> _EXERCISE BRIEF_:
Give back exactly the lines spanning from the one containing "You are a computer-use agent. Image resolution: width=800" to the final line of the records below, and no others.

[Collected data]
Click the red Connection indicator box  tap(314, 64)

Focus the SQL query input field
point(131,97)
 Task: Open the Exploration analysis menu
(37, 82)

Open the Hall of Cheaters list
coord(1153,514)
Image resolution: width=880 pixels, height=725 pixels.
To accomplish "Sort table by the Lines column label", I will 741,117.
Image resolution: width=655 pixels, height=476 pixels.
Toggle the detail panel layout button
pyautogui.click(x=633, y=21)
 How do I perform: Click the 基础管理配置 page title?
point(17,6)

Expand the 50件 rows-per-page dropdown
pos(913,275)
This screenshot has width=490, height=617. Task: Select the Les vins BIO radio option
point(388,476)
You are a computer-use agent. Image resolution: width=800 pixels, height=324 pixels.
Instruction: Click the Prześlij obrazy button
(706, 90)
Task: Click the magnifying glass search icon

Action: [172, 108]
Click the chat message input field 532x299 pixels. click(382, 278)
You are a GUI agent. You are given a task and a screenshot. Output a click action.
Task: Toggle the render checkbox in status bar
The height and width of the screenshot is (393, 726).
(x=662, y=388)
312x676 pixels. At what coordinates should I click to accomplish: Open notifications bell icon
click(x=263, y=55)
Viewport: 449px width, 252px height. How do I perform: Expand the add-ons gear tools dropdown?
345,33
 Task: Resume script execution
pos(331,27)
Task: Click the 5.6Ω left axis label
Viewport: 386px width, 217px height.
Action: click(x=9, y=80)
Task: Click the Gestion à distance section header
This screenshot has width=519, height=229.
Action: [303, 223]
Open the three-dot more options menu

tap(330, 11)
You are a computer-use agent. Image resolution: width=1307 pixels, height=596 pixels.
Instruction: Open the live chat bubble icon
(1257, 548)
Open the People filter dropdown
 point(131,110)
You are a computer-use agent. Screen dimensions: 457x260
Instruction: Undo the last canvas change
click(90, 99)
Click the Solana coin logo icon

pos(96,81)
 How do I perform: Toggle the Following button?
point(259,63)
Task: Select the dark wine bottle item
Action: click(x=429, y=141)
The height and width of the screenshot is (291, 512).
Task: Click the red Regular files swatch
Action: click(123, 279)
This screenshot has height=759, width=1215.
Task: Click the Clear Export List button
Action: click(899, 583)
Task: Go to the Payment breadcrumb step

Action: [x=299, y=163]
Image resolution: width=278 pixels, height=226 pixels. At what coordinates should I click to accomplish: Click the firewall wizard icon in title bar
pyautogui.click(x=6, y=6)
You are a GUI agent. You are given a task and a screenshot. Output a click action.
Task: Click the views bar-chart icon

> _EXERCISE RESPONSE_:
You are a computer-use agent. Image resolution: width=800 pixels, height=324 pixels.
Instruction: Click the Prześlij obrazy button
(706, 90)
Task: Click the magnifying glass search icon

Action: [172, 108]
Click the chat message input field 532x299 pixels. click(382, 278)
You are a GUI agent. You are given a task and a screenshot. Output a click action.
Task: Toggle the render checkbox in status bar
The height and width of the screenshot is (393, 726).
(x=662, y=388)
312x676 pixels. At what coordinates should I click to accomplish: Open notifications bell icon
click(x=263, y=55)
Viewport: 449px width, 252px height. How do I perform: Expand the add-ons gear tools dropdown?
345,33
 Task: Resume script execution
pos(331,27)
Task: Click the 5.6Ω left axis label
Viewport: 386px width, 217px height.
Action: click(x=9, y=80)
Task: Click the Gestion à distance section header
This screenshot has width=519, height=229.
Action: [303, 223]
Open the three-dot more options menu

tap(330, 11)
You are a computer-use agent. Image resolution: width=1307 pixels, height=596 pixels.
Instruction: Open the live chat bubble icon
(1257, 548)
Open the People filter dropdown
 point(131,110)
You are a computer-use agent. Screen dimensions: 457x260
Instruction: Undo the last canvas change
click(90, 99)
Click the Solana coin logo icon

pos(96,81)
 How do I perform: Toggle the Following button?
point(259,63)
Task: Select the dark wine bottle item
Action: click(x=429, y=141)
The height and width of the screenshot is (291, 512).
Task: Click the red Regular files swatch
Action: click(123, 279)
This screenshot has height=759, width=1215.
Task: Click the Clear Export List button
Action: click(899, 583)
Task: Go to the Payment breadcrumb step

Action: [x=299, y=163]
Image resolution: width=278 pixels, height=226 pixels. At what coordinates should I click to accomplish: Click the firewall wizard icon in title bar
pyautogui.click(x=6, y=6)
You are a GUI agent. You are given a task and a screenshot. Output a click action.
Task: Click the views bar-chart icon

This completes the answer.